Ali poignantly described the frustration of Iraqis watching their political elite enjoy the rewards of the oil industry while the people “only drink its dangerous waste products in the water, like in Basra.” The city of Basra has been suffering from an acute water quality crisis that has hospitalized over 100,000 people.

These popular frustrations were made even worse by the widespread perception of Iraq’s hard-won democracy failing, or at least performing little differently from the old tyranny, as far as the common man was concerned. 

Ali spoke of a terrible sense of disappointment pervading the country as the new system was seen as “only empowering and financing some families on a sectarian or ethnic basis” and making them “powerful enough to guide all institutions in Iraq according to their will or interest, not the public’s interests.”

Responding to comments by Iraqi Prime Minister Adel Abdul-Mahdi that corruption in Iraq is an intractable problem because those corrupt interests are too powerful to defeat, Ali advised revising the national constitution and moving from a parliamentary system to a presidential model like the one employed by the United States. He said reforms would be more easily implemented through one top official “coming through direct election from all Iraqis for four years and to be monitored by the parliament.”

Ali decried the dozens killed and thousands injured during the past week of protests, finding them sadly unsurprising given the large number of weapons in Iraq and the number of outside forces prone to interfering in Iraqi politics. He pointed out that at least eight deaths and 1,200 injuries among security forces must be added to the total casualties. He said investigations into the use of force against protesters, including the use of snipers by the police, are underway.

Ali said it was important to remember that most of the security units established in Iraq after 2003 were tasked with fighting terrorism and experienced at dealing with “the most brutal groups of terrorists,” not practicing humane crowd control with strict rules of engagement when huge numbers of citizens took to the streets.
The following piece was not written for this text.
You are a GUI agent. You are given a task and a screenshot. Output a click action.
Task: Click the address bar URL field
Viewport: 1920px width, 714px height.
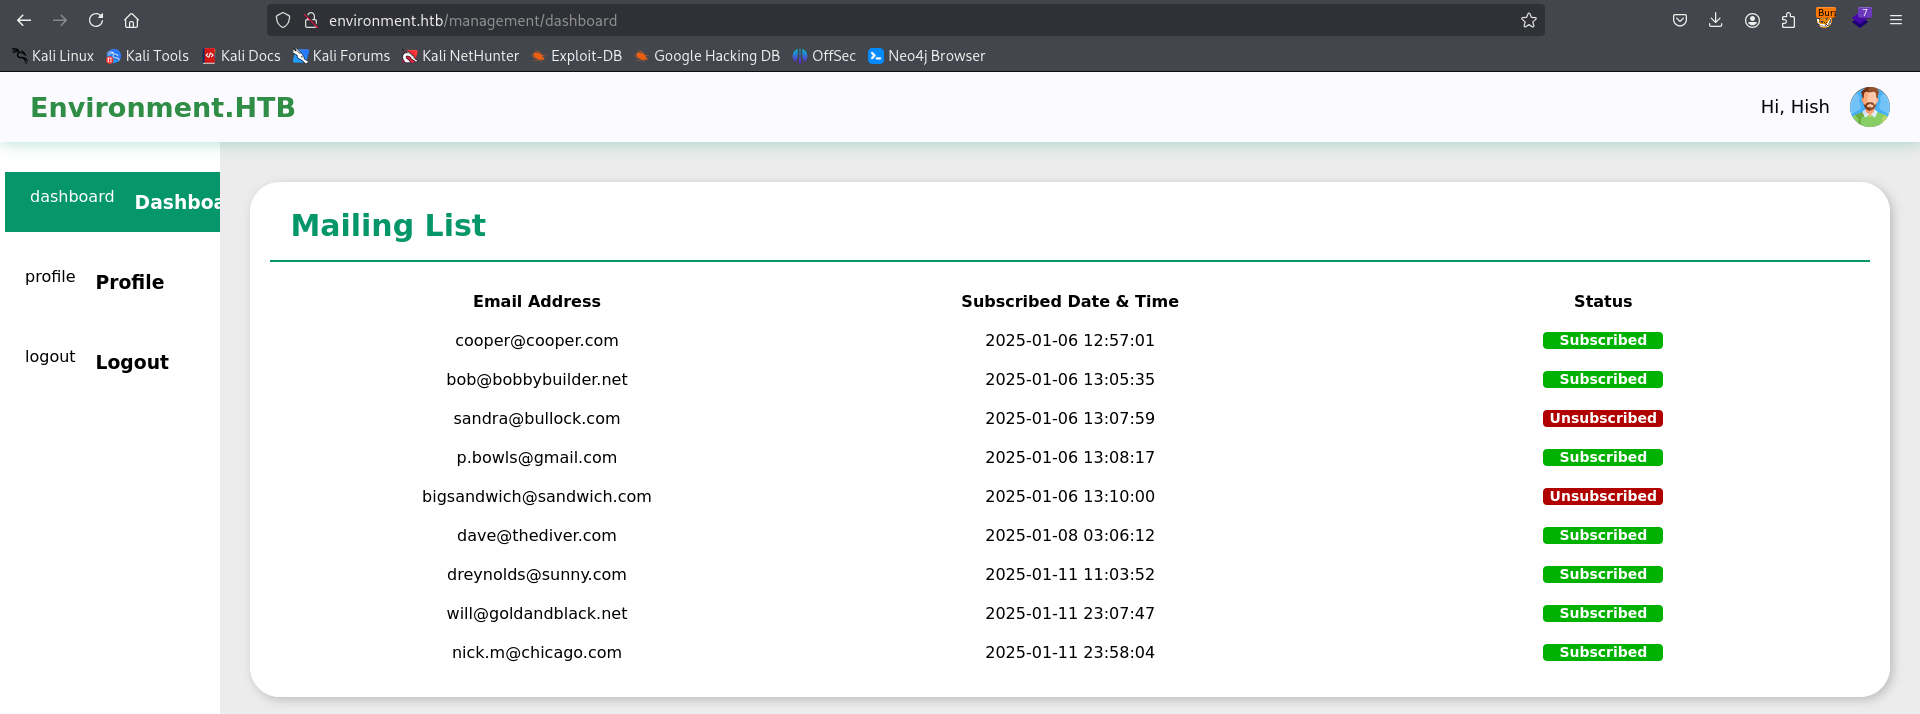(900, 20)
Iraq, like most other countries, is also dealing with generational transitions and the effect of the Internet on public discourse. Ali noted that “the youth now represent 60 percent of the Iraqi population and, of course, they are in daily and direct contact with all the world through social media and open communications.”
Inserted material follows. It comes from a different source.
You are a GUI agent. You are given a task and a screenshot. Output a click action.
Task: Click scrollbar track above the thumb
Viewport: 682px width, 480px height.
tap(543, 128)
Asked if the Iraqi demonstrators are aware of, and influenced by, other high-profile protest movements like the one in Hong Kong, he observed that “any movement in any part of the world now has an influence on any community in any other part of the world, including the Iraqi people.” 

He noted ruefully that Iraq’s volatile younger generation combines a higher level of online connectivity with extremely high unemployment rates and a growing drug abuse problem.

Wednesday brought some hopeful signs of calm, perhaps aided by Prime Minister Abdul-Mahdi declaring three days of mourning for those killed in the protests. Ali worried that permanent solutions to the problems that motivated the protests could remain elusive.

“It is a complex equation to balance between the right to expression and demonstration by an angry people due to accumulated problems and sufferings, and keeping the government or the situation stable,” he reflected, observing that Iraqis are well aware of how unstable the region is and they know their country, located at the crossroads of every conflict, will always find itself “in the heart of fire.”